■ Problem to solve ■
Please copy out the entries starting at the line that has "Image resolution: width=1548" and ending after the line that has "coord(967,106)", requests included, with each answer coordinate multiplied by 2.1 and rounded to a whole number, halves rounding up. Leave the pictures out.

■ Data supplied ■
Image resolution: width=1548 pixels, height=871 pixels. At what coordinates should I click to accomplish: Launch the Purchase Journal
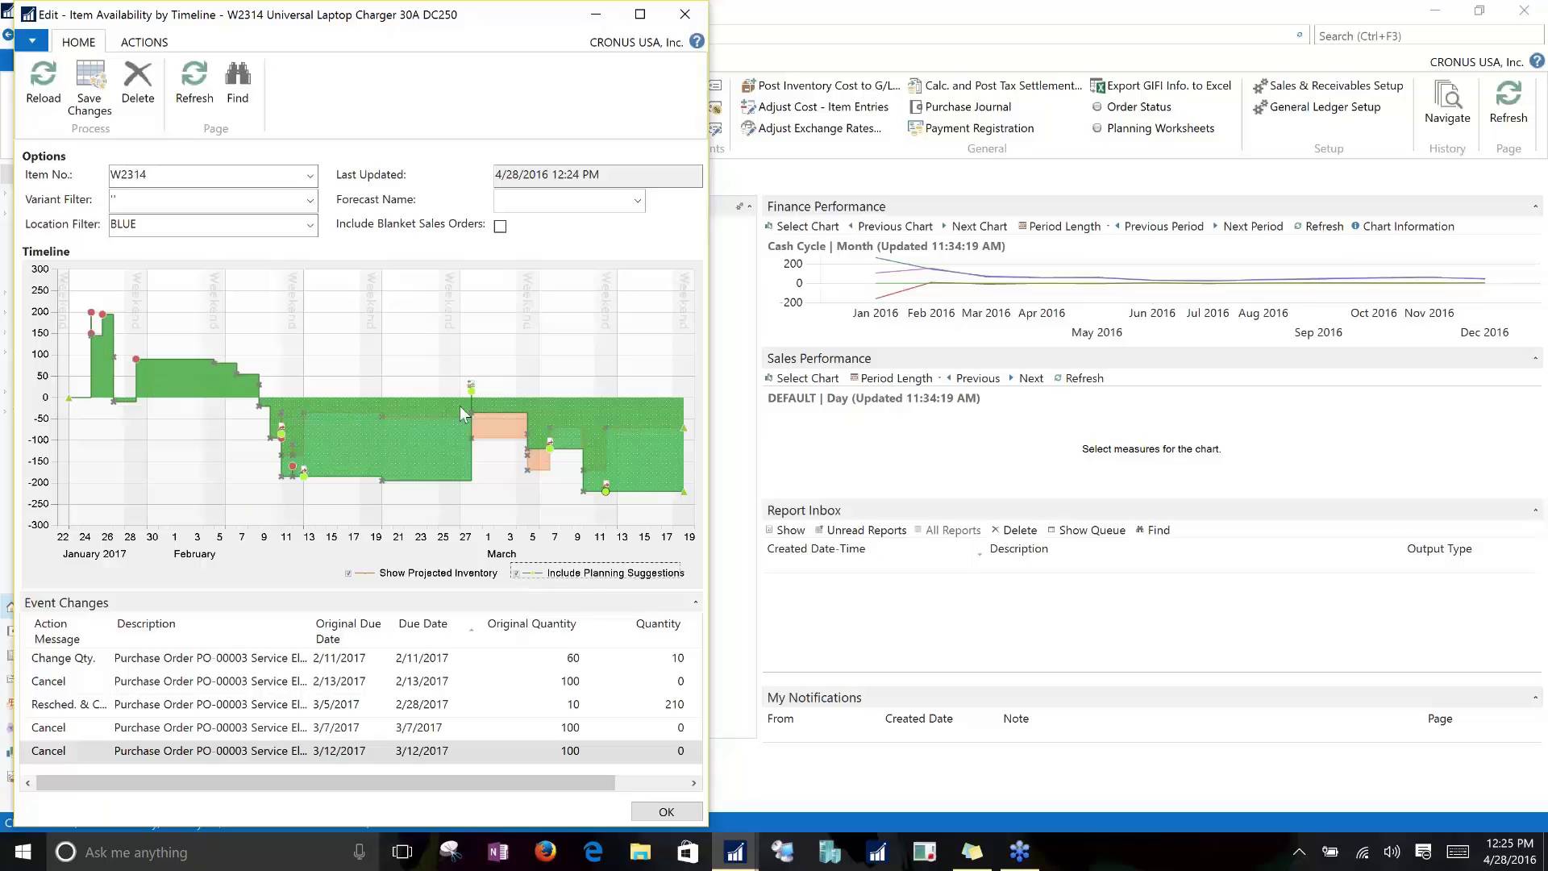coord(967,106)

--

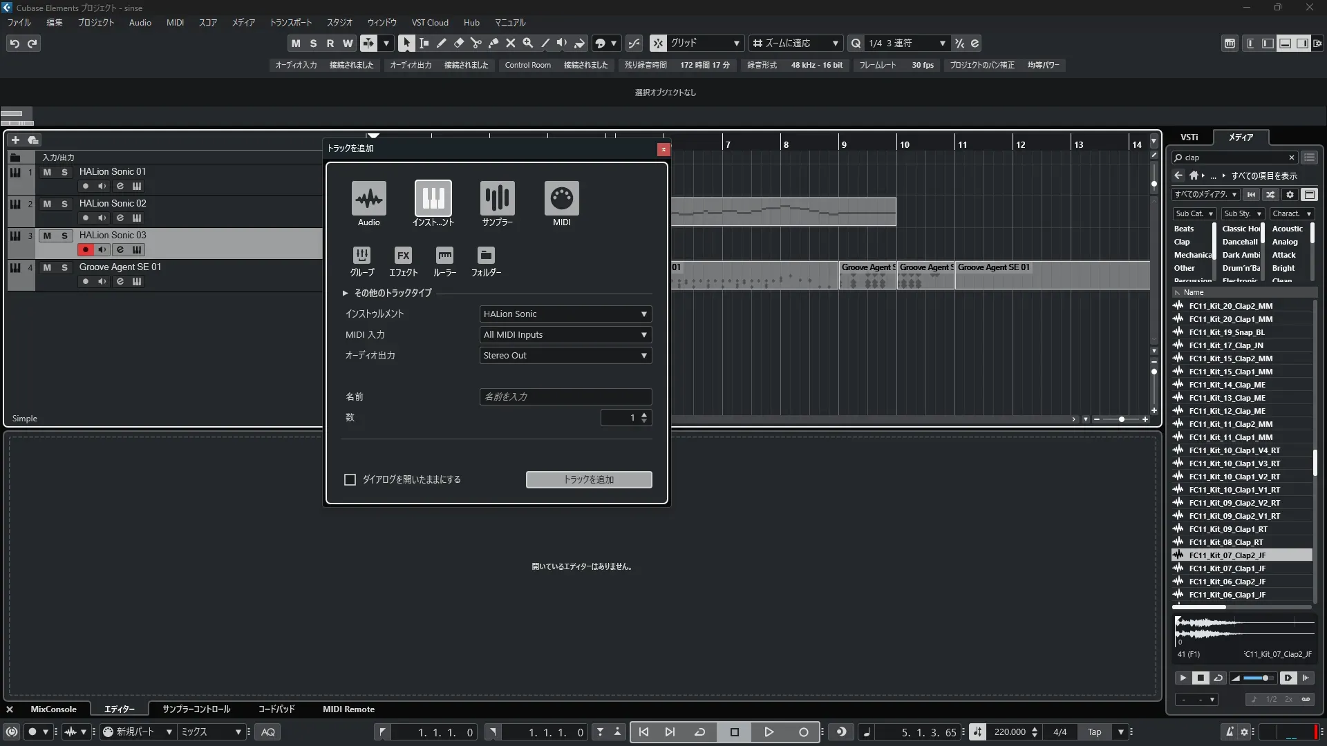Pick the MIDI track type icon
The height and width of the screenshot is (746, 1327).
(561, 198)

...

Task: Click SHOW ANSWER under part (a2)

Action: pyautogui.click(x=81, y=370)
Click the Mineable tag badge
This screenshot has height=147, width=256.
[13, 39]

■ Full output ■
Image resolution: width=1548 pixels, height=871 pixels. At what coordinates should I click to accomplish: Launch the Purchase Journal
coord(2031,223)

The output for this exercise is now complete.